DATA EXCERPTS:
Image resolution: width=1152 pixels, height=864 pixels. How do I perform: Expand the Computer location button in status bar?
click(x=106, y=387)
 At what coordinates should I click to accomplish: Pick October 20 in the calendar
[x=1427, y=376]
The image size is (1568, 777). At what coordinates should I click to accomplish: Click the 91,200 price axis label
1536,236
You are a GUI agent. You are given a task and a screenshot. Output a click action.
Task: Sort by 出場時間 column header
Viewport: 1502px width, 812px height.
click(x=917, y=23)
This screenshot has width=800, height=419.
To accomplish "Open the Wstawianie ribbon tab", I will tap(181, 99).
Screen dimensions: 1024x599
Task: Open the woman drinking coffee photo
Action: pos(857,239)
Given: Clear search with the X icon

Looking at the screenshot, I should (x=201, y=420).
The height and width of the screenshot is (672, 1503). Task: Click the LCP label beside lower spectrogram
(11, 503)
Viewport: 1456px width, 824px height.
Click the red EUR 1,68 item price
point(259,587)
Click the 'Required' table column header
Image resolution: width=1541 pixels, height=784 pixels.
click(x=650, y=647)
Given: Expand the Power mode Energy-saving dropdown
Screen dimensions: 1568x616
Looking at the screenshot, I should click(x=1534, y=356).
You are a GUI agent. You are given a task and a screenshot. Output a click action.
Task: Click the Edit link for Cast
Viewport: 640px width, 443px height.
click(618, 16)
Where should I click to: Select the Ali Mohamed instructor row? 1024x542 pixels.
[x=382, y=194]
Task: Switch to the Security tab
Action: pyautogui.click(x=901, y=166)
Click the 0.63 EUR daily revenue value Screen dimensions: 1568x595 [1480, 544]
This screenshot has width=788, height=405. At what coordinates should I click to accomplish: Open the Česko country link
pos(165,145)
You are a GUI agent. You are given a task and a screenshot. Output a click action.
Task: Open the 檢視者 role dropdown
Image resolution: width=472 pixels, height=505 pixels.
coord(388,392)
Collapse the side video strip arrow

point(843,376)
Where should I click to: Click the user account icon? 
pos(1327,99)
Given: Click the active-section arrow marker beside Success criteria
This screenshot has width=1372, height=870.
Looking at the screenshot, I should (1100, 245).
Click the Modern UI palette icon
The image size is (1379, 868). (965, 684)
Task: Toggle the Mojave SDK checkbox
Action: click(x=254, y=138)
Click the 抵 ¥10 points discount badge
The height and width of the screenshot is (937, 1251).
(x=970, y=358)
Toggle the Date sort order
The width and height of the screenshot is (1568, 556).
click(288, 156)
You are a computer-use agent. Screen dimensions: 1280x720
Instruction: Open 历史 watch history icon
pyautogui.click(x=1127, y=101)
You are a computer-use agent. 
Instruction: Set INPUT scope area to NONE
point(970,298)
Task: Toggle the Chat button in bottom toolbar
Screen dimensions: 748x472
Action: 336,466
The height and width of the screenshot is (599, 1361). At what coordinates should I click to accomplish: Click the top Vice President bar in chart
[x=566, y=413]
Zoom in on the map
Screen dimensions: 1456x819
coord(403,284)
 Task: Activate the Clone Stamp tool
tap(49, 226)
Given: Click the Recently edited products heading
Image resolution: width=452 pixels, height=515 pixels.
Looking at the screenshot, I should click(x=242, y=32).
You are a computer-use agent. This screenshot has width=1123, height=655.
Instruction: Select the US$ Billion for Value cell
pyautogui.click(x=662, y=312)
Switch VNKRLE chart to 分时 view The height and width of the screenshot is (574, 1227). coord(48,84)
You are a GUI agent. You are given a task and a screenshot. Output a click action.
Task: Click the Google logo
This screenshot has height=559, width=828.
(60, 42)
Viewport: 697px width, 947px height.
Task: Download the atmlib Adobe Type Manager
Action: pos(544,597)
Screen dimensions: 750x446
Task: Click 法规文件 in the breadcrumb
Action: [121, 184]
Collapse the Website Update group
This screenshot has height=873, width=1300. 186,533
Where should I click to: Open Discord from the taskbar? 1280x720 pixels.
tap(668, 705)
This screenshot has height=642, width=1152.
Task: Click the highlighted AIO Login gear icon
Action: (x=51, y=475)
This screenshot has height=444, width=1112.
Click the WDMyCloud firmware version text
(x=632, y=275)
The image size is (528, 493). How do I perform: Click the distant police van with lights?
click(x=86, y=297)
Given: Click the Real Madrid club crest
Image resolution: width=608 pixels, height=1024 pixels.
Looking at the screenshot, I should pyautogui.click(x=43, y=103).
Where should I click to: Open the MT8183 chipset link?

DIRECTIONS FOR THIS TASK:
Copy out each line of the data that has the word "header" in it.

SOLUTION FOR THIS EXERCISE:
Task: Sort by 出場時間 column header
Click the 'Required' table column header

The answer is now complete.